On this day in 1982, Scotland welcomed a serving Pope for the first time.
Around 300,000 people gathered in Bellahouston Park in the scorching heat for a much-anticipated Papal Mass celebrated by John Paul II, believed to be the largest crowd ever to assemble in Scotland.
The £7m pilgrimage to the UK – funded by the Catholic Church – saw the Pope visit nine cities and deliver 16 addresses, including a meeting with Queen Elizabeth II, the Supreme Governor of the Church of England and a joint service with the Archbishop of Canterbury.
He touched down at Gatwick Airport on May 28, 1982, kissing the tarmac upon his arrival as more than 3,500 children greeted him in song.
During his stay in Scotland, the Pope visited seven venues and addressed hundreds of thousands. He spoke in front of 45,000 children at Murrayfield, met patients at St Joseph’s Hospital in Rosewell and attended the former priests’ training facility at St Andrew’s College in Glasgow.
He was whisked by helicopter to the city’s southside for the open-air Mass, where the crowds waited patiently on the hottest day of the year. The worshippers were guarded by 7,000 stewards and 6,000 police; security was tight after an attempt on John Paul II’s life in St Peter’s Square the previous year.
As the temperature soared, dozens of people were treated for dehydration and heatstroke. More than 1,000 priests delivered communion as a thousand-strong choir sang hymns through the blistering heat.
It was hard to get a word in edgeways for the pontiff as the congregation applauded him continuously for seven minutes.
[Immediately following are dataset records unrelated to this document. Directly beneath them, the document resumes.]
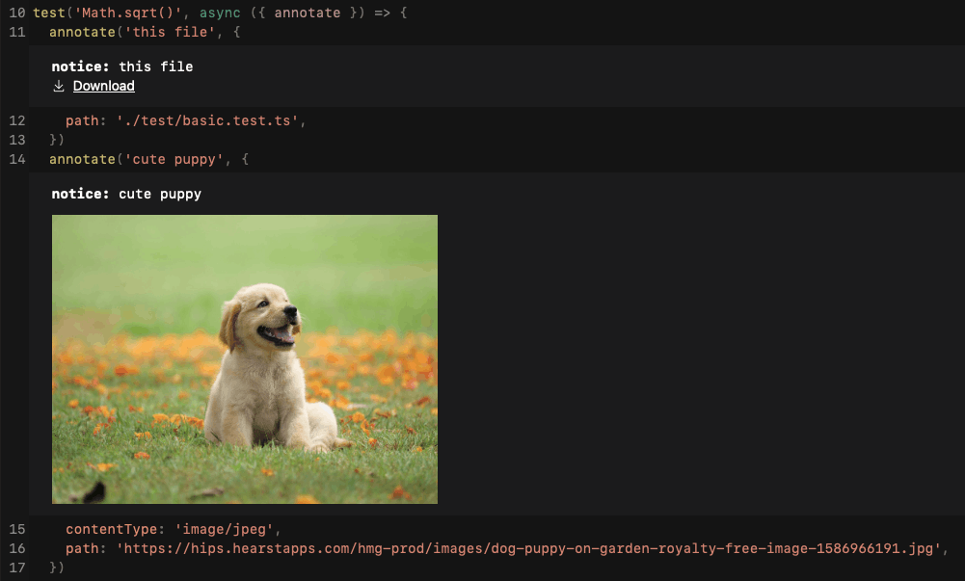
Task: Click the 'notice: this file' annotation header
Action: 122,66
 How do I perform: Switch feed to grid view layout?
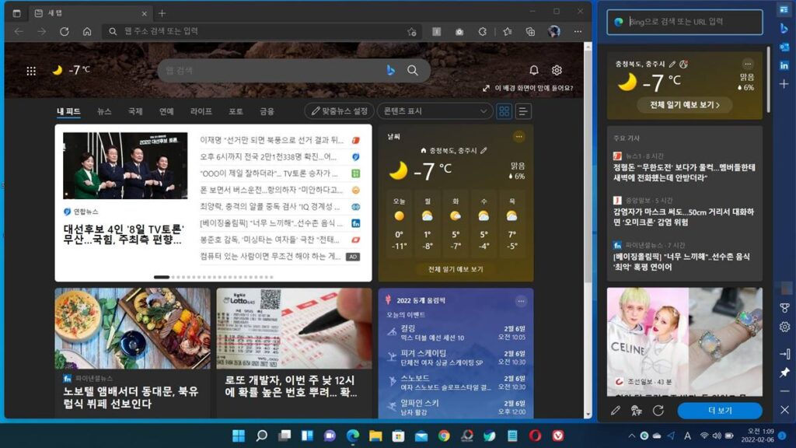click(x=504, y=111)
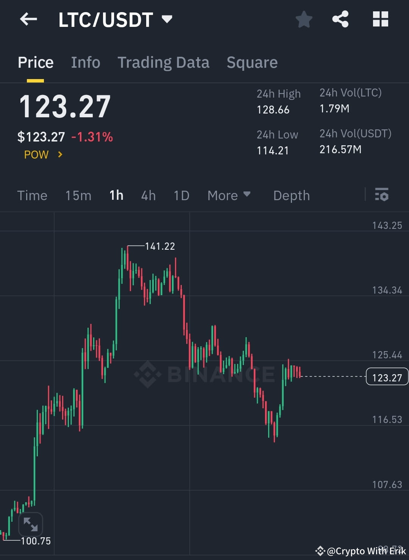Open the Square tab

pyautogui.click(x=252, y=62)
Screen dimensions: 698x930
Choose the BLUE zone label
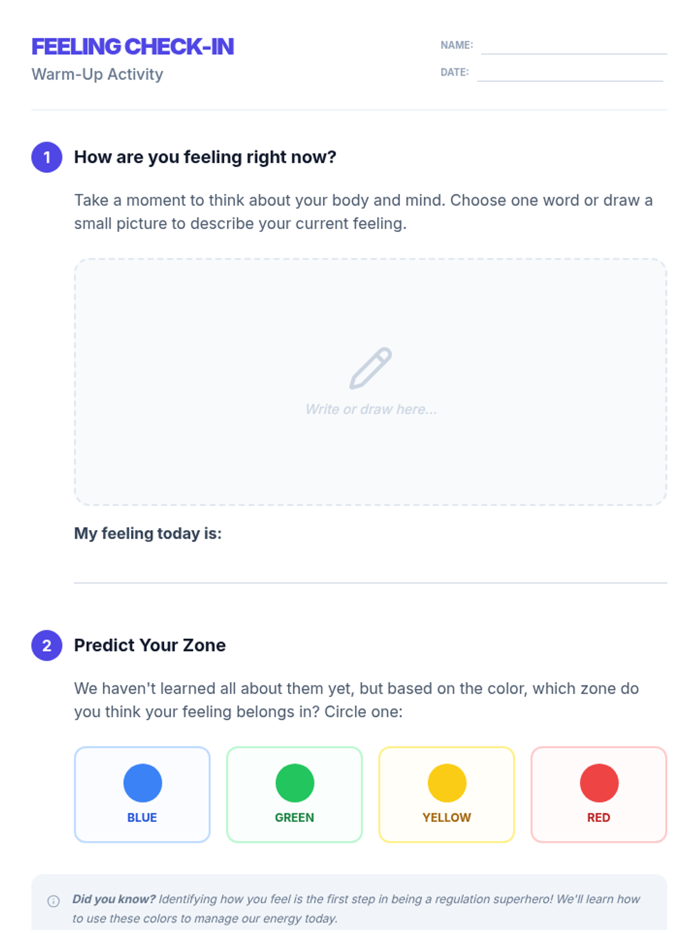[142, 817]
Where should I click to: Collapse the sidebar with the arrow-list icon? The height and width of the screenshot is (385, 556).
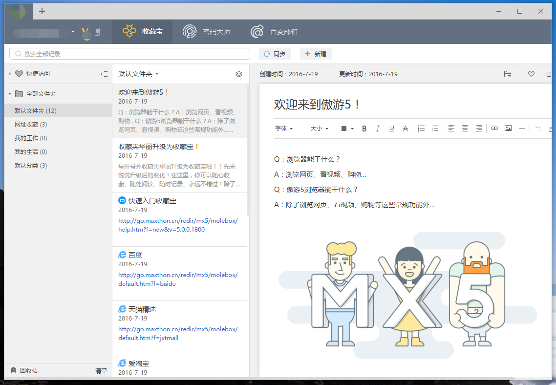tap(104, 74)
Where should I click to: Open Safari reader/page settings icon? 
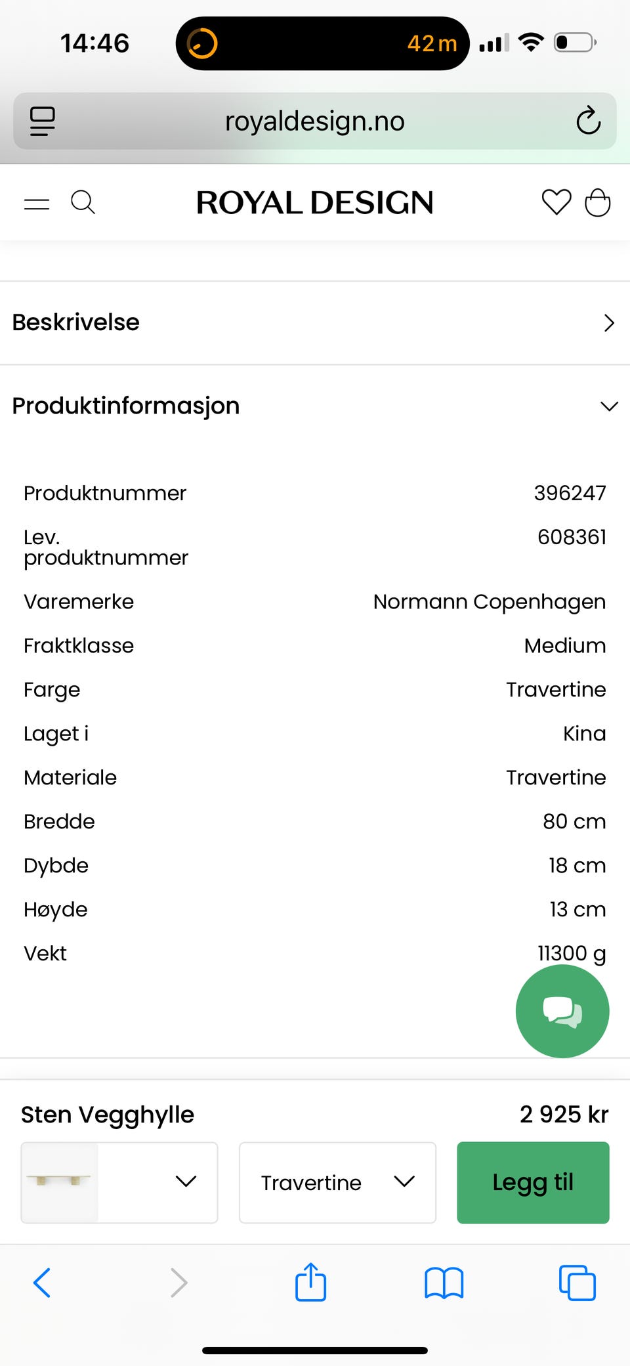[43, 121]
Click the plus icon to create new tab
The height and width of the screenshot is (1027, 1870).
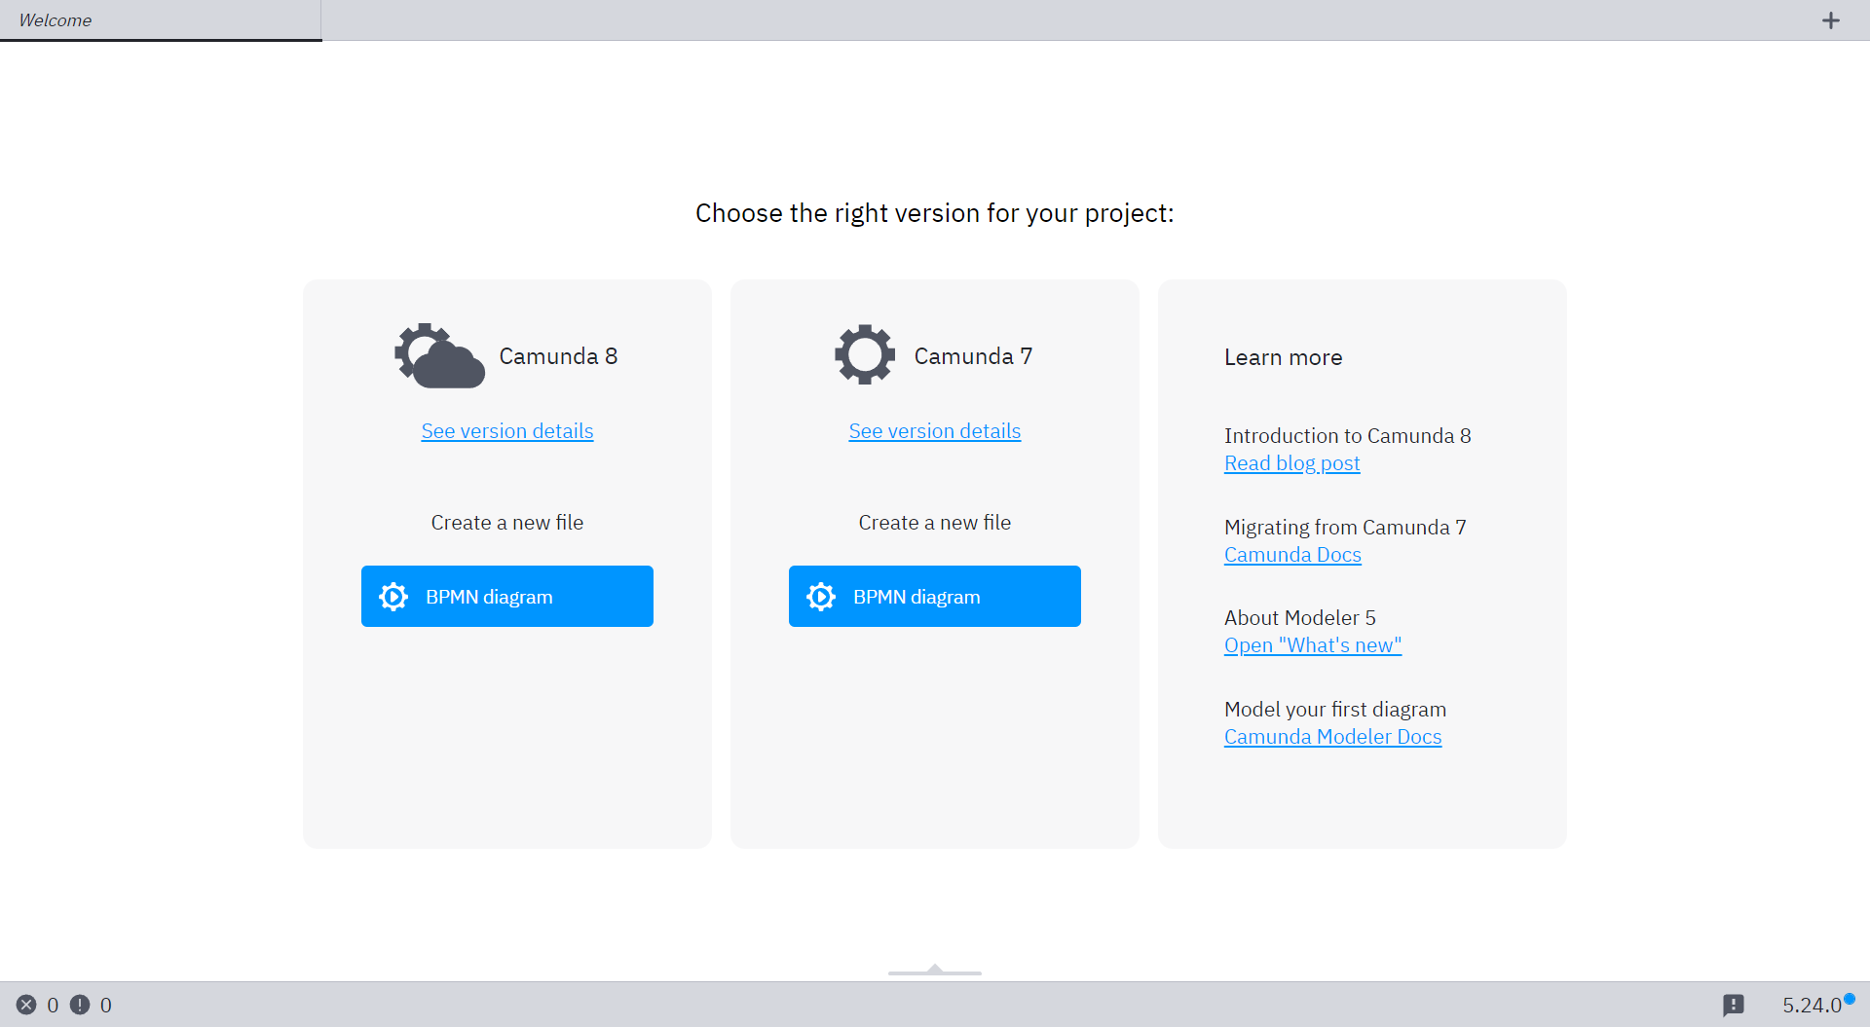tap(1830, 20)
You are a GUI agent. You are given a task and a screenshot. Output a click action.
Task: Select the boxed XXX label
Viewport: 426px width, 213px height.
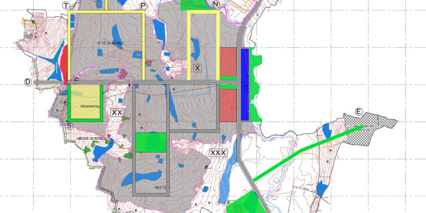(x=218, y=153)
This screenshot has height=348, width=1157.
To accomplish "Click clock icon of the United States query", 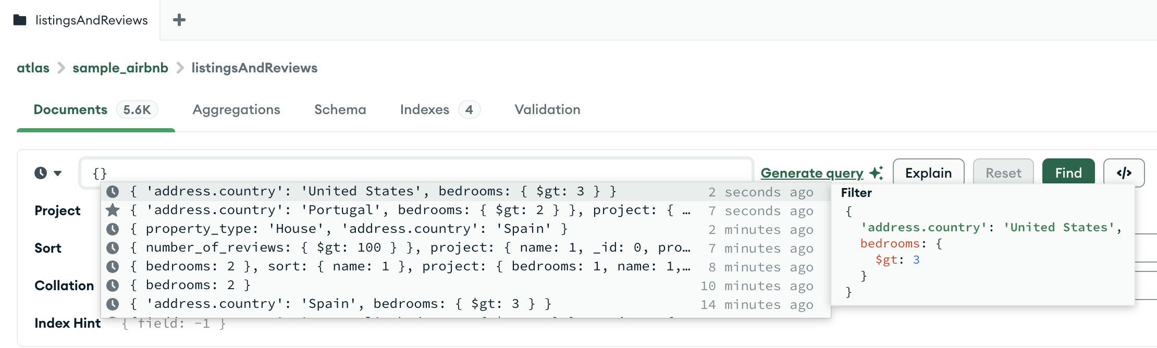I will click(x=113, y=192).
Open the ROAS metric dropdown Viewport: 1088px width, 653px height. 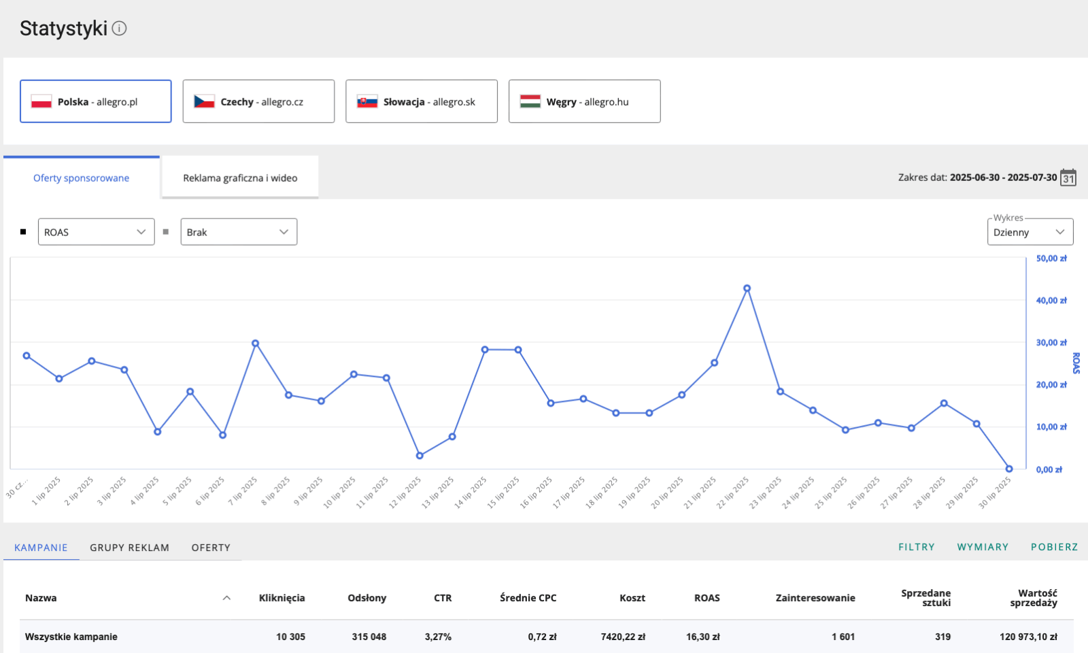pos(96,232)
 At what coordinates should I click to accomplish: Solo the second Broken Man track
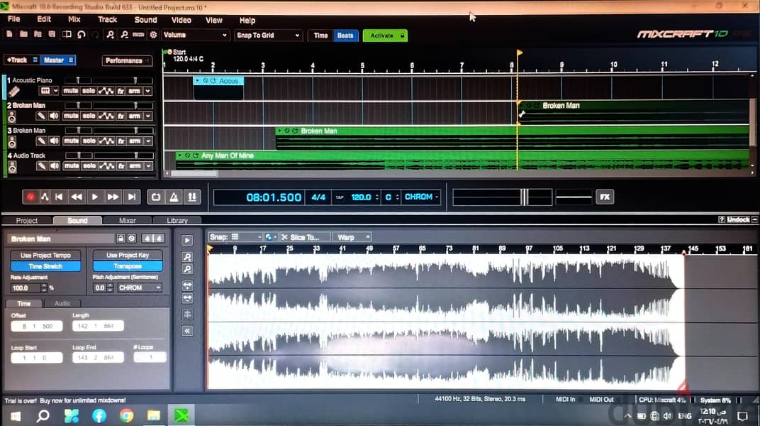(x=89, y=141)
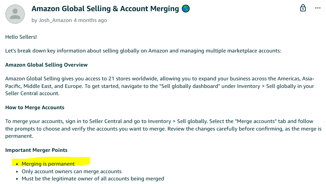This screenshot has height=184, width=326.
Task: Click the 'Let's break down key information' sentence
Action: click(143, 51)
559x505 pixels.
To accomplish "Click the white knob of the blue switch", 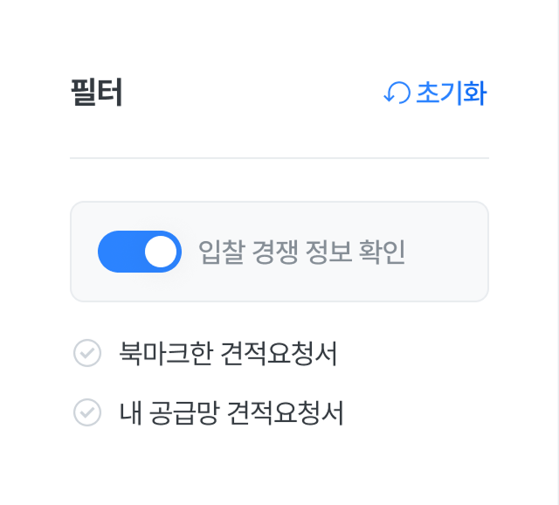I will [x=161, y=252].
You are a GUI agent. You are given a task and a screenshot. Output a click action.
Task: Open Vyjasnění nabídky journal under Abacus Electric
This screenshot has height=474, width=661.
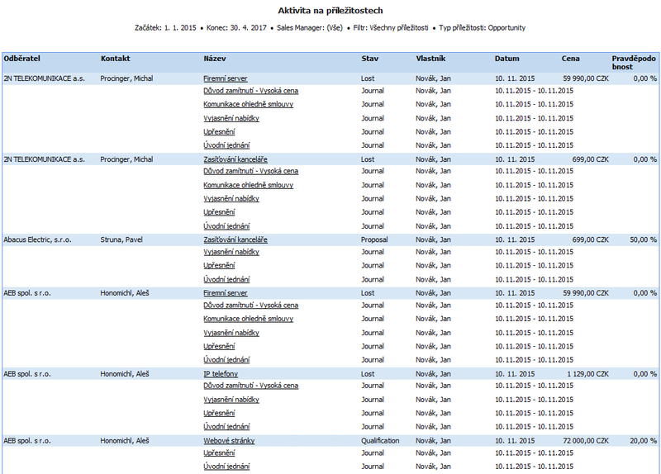[x=231, y=252]
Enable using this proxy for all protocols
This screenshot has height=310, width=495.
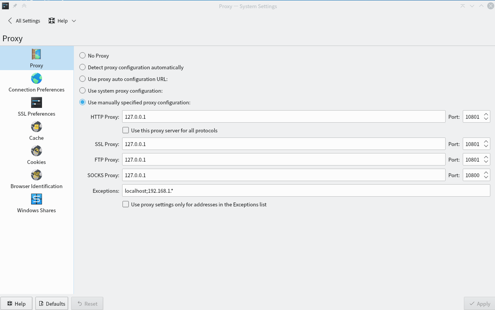[x=126, y=130]
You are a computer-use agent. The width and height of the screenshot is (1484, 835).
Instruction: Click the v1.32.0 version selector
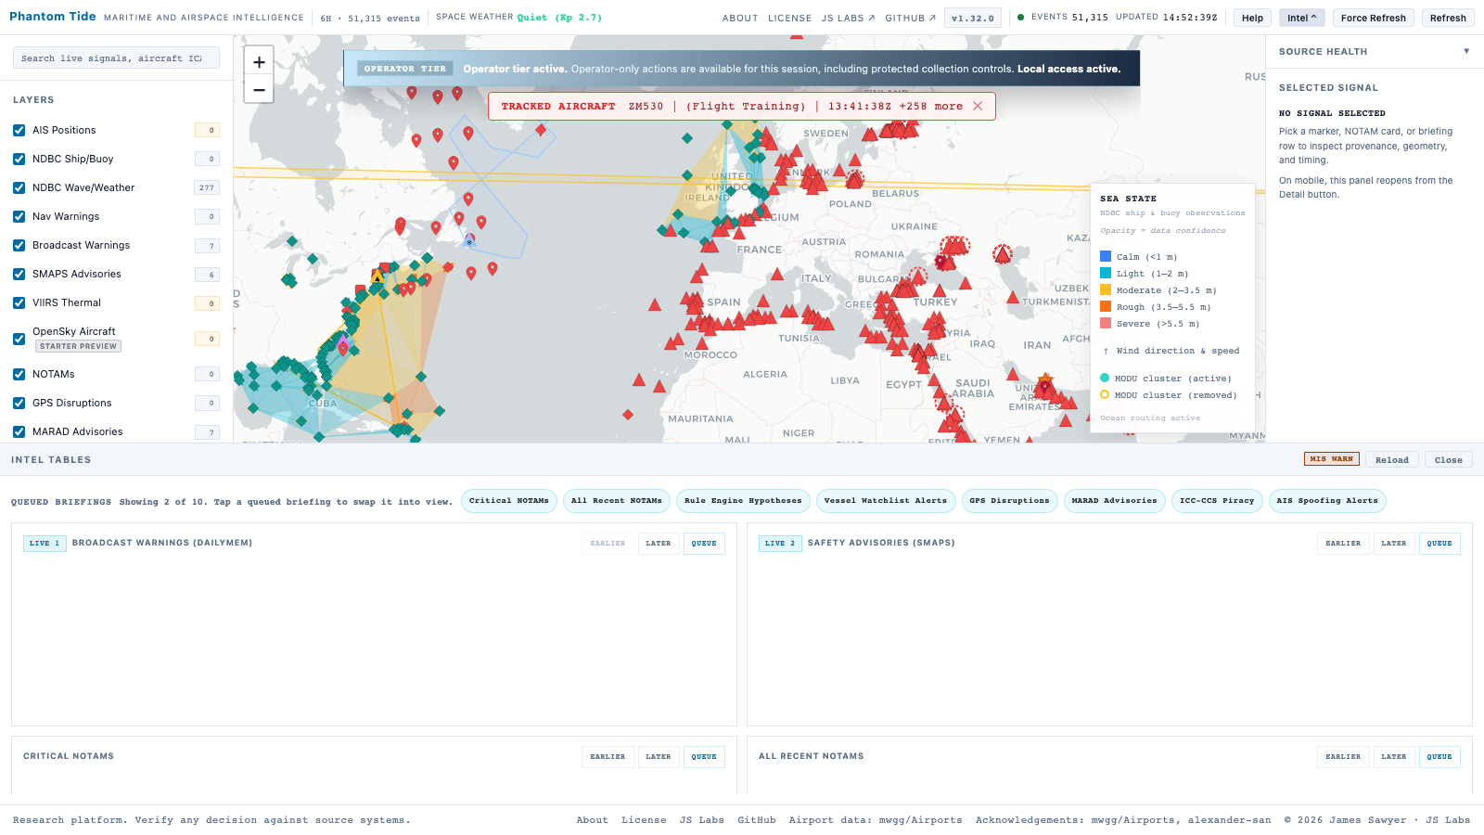pos(972,18)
He preached: “As believers, we are constantly exposed to pressures by modern society which would compel us to conform to the standards of this secular age, substitute new proprieties, restrict our aspirations at risk of compromising our Christian conscience.”
His final words that day were: “And for your dearly beloved Scottish homeland I wish to adapt and make my own the words familiar to many of you. ‘Lord, let Scotland flourish through the preaching of Thy word and the praising of Thy name!’.”
The Pope was presented with gifts during the service, including a pipe banner with his coat of arms, a piece of Caithness glass, a firkin of whisky and a Scotland football top.
The record-breaking event was followed by a state visit to the UK by Pope Benedict XVI in 2010, whose Mass drew 70,000 – far less than the 100,000 it was originally hoped would flock to Bellahouston Park.